-- BEGIN Passage --

Driving is not a right, but a privilege that includes an element of trust. We entrust our very lives to others, counting on fellow drivers to follow the rules. To be responsible. To be sober.

Enforcing that is challenging. Insobriety occurs more at night, relying on on-call prosecutors and judges if warrants are needed. Drunk (and stoned) wears off over time, so testing is more effective when quickly administered. There are two ways blood alcohol content (BAC) may be tested on the spot, either the minimally invasive breathing into a tube, or taking blood with a needle stick.

While citizens have an interest in safe roads, we also have an interest in limiting when government gains control over our bodies — a slippery slope with high costs in a relatively free society. That’s a delicate balance between government interest in public safety, and the public’s constitutional right to privacy.

Two compelling sides which the Coeur d’Alene City Council now ponders as it considers whether its police force should do roadside blood draws.

All states make refusing a breathalyzer a crime; the law considers this “implied consent” to BAC testing a condition of driving. Anyway, we literally give breath away. Breath can’t be kept and reveals nothing else; that kind of BAC testing results only in a computer readout. Vastly unlike blood, which requires piercing to take, reveals much more about a person, is stored and can be further tested. Hence the heightened scrutiny.

Can the government take blood? With a warrant, yes. Without one, the U.S. Supreme Court confirmed last year in Birchfield v. North Dakota, it’s probably unconstitutional. In a general nutshell, the Supremes said:

1. An officer doesn’t need a warrant to require a breathalyzer, as a “search incident to arrest” (or detention). States are also within their rights to make refusing one a separate crime.

2. States can’t make refusing a warrantless blood test a separate crime, because that would violate Fourth Amendment protections against unreasonable search and seizure. But administrative penalties such as license suspension are OK.

-- END Passage --
-- BEGIN Data supplied --

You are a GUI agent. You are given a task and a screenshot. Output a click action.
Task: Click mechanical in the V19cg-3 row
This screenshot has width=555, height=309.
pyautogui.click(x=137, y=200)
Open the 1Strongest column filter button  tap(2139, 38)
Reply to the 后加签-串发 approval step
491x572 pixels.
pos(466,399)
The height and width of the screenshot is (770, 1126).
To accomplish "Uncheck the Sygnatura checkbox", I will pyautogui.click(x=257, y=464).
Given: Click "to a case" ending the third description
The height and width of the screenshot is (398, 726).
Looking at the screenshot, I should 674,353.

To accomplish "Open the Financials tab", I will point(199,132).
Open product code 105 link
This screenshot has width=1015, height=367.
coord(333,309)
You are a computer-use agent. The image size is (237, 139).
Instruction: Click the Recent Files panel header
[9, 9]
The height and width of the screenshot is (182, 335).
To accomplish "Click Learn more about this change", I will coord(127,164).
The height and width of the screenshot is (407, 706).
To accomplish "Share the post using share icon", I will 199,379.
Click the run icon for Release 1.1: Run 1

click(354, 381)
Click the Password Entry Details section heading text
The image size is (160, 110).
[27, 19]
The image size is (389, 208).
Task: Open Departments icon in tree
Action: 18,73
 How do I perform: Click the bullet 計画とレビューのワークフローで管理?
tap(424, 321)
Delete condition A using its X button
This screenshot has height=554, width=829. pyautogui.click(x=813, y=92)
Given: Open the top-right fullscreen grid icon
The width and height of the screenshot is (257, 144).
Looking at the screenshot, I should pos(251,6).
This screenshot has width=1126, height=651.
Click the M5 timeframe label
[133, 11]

-- END Data supplied --

> [Tasks and exercises]:
1. Translate this sentence from the passage on drunk-driving tests into Spanish: "Driving is not a right, but a privilege that includes an element of trust."
2. Copy the stretch of the passage on drunk-driving tests from "Can the government" through "a separate crime.", keeping every word and mark unchanged.
The entries above are separate material and have nothing to do with the passage on drunk-driving tests.

> [Exercise responses]:
1. Conducir no es un derecho, sino un privilegio que incluye un elemento de confianza.

2.
Can the government take blood? With a warrant, yes. Without one, the U.S. Supreme Court confirmed last year in Birchfield v. North Dakota, it’s probably unconstitutional. In a general nutshell, the Supremes said:

1. An officer doesn’t need a warrant to require a breathalyzer, as a “search incident to arrest” (or detention). States are also within their rights to make refusing one a separate crime.